A compelling new novel by two-time Booker finalist and internationally acclaimed author Andrew O'Hagan. For readers of Colm Toibin, Ian McEwan, Alan Hollinghurst and David Mitchell.
     How much do we keep from the people we love? Why is the truth so often buried in secrets? Can we learn from the past or must we forget it? The Illuminations, Andrew O'Hagan's fifth work of fiction, is a powerful, nuanced and deeply affecting novel about love and memory, about modern war and the complications of fact.
     Standing one evening at the window of her house by the sea, Anne Quirk sees a rabbit disappearing in the snow. Nobody remembers her now, but this elderly woman was in her youth an artistic pioneer, a creator of groundbreaking documentary photographs. Her beloved grandson, Luke, now a captain in the British army is on a tour of duty in Afghanistan. When his mission goes horribly wrong, he ultimately comes face to face with questions of loyalty and moral responsibility that will continue to haunt him. Once Luke returns home to Scotland, Anne's secret story begins to emerge, along with his, and they set out for an old guest house in Blackpool where she once kept a room. There they witness the annual illuminations--the dazzling artificial lights that brighten the seaside resort town as the season turns to winter. The Illuminations is a beautiful and highly charged novel that reveals, among other things, that no matter how we look at it, there is no such thing as an ordinary life.

The Illuminations Andrew O'Hagan 9780771068324 Books

Look up Blackpool on the Internet.
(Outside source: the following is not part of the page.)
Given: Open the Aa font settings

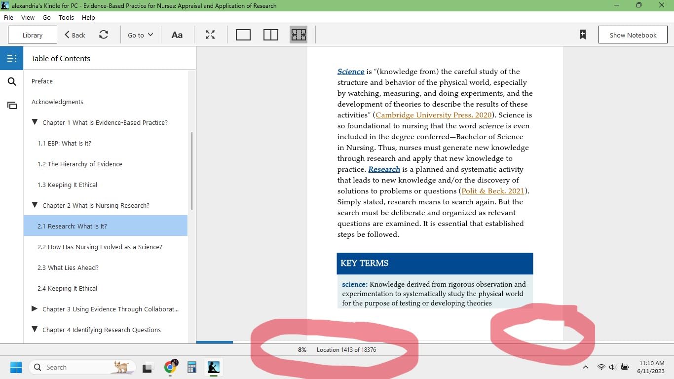Looking at the screenshot, I should 177,35.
The largest seaside resort on the Northwest coast of England, it drew mainly working-class holidaymakers from the industrial North and Scotland, reaching its peak in the middle of the last century, when major stars would play its theaters, but it has not been able to compete with cheap fares to warmer resorts abroad. Blackpool has long been famous for its extensive illuminations that light up its promenades, piers, and miniature Eiffel Tower. The tarnished glamor of the resort in former days is an emotional point of reference in Andrew O'Hagan's latest novel, even though he does not take us to those particular illuminations until the very end. But the metaphorical associations of the title resonate throughout.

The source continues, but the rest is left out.